The Applicant now seeks in this variation proceeding a broad range of substantive and procedural orders as follow:
(a) Maintaining the appeal order that the Arbitrator’s order is not final but interim, the Arbitrator’s award being subject to possible repayment upon an arbitrator’s determination of the substantive merits of the Respondent’s claim.
(b) In the interim, an adjudicative finding that its requested IMEs are reasonably required.
(c) The finding that the requested IMEs are reasonably required leading first to an order that the scheduled arbitration hearing should not be permitted to proceed without the Respondent submitting to the requested IMEs.
(d) The finding that the Applicant’s requested IMEs are reasonably required leading secondly to a finding that the Applicant has terminated IRBs in accordance with section 37 of the Schedule, with the consequent order that the Applicant is no longer required to pay ongoing IRBs pursuant to the Arbitrator’s November 26, 2009 decision.
(e) An order adding post 104-week IRB entitlement to the issues to be determined at the arbitration hearing, if not already included.
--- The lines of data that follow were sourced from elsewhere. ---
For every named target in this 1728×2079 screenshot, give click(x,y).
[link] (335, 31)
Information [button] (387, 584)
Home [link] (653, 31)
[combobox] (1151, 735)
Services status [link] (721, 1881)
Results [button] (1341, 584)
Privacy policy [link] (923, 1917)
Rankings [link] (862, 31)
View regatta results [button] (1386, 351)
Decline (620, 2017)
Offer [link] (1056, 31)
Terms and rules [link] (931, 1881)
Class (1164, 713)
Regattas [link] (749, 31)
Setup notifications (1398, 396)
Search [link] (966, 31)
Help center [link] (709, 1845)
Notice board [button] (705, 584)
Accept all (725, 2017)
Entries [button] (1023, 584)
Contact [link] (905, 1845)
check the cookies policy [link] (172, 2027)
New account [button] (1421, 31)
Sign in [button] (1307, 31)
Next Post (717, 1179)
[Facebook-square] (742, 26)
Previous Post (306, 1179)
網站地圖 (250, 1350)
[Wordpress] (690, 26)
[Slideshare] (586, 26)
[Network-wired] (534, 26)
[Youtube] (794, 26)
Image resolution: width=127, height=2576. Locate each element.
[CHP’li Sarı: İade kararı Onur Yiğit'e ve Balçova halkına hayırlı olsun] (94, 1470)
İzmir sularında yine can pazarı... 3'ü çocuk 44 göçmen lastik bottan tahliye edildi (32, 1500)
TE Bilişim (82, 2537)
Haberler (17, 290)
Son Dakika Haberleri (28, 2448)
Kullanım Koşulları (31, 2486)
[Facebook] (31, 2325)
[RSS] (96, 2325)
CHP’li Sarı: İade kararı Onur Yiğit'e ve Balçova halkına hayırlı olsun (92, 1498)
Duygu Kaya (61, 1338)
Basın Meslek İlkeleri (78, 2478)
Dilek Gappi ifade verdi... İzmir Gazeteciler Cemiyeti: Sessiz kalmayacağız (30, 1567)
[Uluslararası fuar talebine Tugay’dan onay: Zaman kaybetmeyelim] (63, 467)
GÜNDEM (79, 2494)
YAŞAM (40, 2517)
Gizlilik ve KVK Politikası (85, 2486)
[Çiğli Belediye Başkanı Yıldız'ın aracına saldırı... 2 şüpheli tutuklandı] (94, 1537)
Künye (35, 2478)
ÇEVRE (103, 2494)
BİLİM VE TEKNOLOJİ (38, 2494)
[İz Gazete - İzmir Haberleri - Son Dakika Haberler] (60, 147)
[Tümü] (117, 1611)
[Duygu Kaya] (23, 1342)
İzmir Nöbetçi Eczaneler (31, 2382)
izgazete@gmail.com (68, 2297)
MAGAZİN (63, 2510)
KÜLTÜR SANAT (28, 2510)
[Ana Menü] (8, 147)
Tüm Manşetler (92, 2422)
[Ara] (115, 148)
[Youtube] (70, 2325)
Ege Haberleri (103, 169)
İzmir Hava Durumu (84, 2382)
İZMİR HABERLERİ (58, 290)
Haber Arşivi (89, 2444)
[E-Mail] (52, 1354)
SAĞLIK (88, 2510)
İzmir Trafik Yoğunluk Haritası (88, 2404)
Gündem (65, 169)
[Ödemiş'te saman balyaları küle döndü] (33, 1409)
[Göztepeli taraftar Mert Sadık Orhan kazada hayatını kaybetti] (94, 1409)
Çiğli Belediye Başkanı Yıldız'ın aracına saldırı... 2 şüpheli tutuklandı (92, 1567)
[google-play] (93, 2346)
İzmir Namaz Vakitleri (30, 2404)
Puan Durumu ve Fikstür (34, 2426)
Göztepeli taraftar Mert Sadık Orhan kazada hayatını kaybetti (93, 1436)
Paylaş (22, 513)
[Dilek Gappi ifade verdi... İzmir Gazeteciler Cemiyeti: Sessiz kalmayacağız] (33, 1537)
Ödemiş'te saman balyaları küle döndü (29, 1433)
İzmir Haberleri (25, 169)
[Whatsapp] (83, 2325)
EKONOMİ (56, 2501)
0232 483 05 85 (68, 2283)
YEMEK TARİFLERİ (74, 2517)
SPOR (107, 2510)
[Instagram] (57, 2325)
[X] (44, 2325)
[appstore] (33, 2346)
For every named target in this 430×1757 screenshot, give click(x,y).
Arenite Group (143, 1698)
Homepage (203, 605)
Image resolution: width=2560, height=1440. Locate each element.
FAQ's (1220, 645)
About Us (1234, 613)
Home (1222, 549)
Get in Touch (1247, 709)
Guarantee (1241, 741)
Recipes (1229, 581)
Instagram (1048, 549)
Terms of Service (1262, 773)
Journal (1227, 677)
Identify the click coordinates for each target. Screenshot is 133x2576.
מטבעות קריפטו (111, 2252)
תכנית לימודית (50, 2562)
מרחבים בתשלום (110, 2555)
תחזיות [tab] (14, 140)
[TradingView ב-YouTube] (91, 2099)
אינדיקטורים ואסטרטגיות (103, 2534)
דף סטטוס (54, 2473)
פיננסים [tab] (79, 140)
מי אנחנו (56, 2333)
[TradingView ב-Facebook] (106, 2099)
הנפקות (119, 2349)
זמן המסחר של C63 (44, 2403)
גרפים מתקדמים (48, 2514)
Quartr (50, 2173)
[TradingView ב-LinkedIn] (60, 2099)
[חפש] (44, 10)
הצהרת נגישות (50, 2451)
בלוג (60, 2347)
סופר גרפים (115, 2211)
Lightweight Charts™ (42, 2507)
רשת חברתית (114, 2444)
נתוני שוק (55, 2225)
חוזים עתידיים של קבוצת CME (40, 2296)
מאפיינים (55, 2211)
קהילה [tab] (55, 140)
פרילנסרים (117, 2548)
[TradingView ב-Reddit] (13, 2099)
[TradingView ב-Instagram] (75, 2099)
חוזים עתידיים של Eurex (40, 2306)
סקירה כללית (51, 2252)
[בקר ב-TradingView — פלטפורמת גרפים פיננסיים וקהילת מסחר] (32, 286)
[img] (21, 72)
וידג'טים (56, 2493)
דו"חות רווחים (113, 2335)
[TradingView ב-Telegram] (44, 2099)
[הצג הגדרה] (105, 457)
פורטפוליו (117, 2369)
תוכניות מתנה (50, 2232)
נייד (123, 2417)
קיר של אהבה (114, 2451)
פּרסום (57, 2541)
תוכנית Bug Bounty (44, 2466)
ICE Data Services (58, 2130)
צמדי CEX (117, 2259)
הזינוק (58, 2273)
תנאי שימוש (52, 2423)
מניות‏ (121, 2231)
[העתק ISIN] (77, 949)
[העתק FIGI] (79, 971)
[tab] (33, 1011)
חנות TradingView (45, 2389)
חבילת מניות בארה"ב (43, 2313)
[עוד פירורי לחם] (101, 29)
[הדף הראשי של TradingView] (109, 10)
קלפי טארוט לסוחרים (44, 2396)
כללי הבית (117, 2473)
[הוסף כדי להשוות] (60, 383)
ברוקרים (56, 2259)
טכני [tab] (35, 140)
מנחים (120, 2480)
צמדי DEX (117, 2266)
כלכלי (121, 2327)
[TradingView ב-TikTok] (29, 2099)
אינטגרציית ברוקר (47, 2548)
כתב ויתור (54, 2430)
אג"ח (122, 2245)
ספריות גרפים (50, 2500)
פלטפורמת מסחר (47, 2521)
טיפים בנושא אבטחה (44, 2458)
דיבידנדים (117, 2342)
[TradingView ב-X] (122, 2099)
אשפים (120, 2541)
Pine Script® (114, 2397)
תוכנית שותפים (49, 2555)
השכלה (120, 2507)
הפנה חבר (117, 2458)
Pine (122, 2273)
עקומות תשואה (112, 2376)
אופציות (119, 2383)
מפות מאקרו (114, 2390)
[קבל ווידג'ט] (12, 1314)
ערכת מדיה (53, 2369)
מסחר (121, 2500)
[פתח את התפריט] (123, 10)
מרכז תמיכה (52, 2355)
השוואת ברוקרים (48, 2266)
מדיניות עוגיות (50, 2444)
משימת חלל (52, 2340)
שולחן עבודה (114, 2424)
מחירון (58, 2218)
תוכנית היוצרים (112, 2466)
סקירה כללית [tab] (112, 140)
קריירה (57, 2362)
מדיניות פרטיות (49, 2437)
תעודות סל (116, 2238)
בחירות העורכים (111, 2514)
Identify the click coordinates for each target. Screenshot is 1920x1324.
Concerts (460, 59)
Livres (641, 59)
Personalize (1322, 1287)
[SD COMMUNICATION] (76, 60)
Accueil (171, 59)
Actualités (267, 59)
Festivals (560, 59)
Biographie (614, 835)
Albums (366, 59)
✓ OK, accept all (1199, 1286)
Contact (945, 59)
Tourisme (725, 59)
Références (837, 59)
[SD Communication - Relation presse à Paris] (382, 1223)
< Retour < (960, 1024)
(f) IRBs now being subject to final substantive determination, an order that the issue of repayment of IRBs be added to the issues to be determined at arbitration.
(g) An order that the Applicant is entitled to repayment of IRBs, at least from May 1, 2011, the Applicant having now properly terminated IRBs in accordance with the Schedule.
The arbitration unit should have control over its own process. The above issues are properly put before an arbitrator. Adjournment requests of an arbitration hearing should be made to an arbitrator under Rule 72 of the Code. A stay of an arbitration on the basis of IME non-attendance should be made before an arbitrator under Rule 67 of the Code. Adding or clarifying the issues to be determined at an arbitration hearing should be done by resuming the arbitration pre-hearing. By referring this matter back to arbitration for a hearing on the substantive merits of the claim, I did not presume to assume carriage of the arbitration proceeding.
As to repayment, C.C. was a variation application from an arbitration decision that found that causation had not been established. The arbitration decision, however, was silent on the issue of IRB repayment explicitly raised and argued before the arbitrator. A subsequent arbitrator held that the appropriate remedy for an alleged error in the arbitration order was an application for variation or revocation. In those narrow circumstances, I was persuaded that there was an error in the arbitrator’s order and that it was advisable under subsection 284(3) of the Insurance Act to vary the arbitration order by adding a repayment order. Those circumstances do not apply in this case.
Regarding the requested suspension of IRBs, given that it is the Arbitrator’s November 26, 2009 order that is being addressed, there is no impediment to an arbitrator addressing this issue. As the adjudicative finding of the reasonableness of the requested IMEs is central both to an adjournment or stay of the arbitration hearing (that is properly within the purview of arbitration) and whether IRB benefits should be suspended, to address the latter in this variation proceeding would simply lead to a multiplicity of proceedings with the risk of inconsistent results.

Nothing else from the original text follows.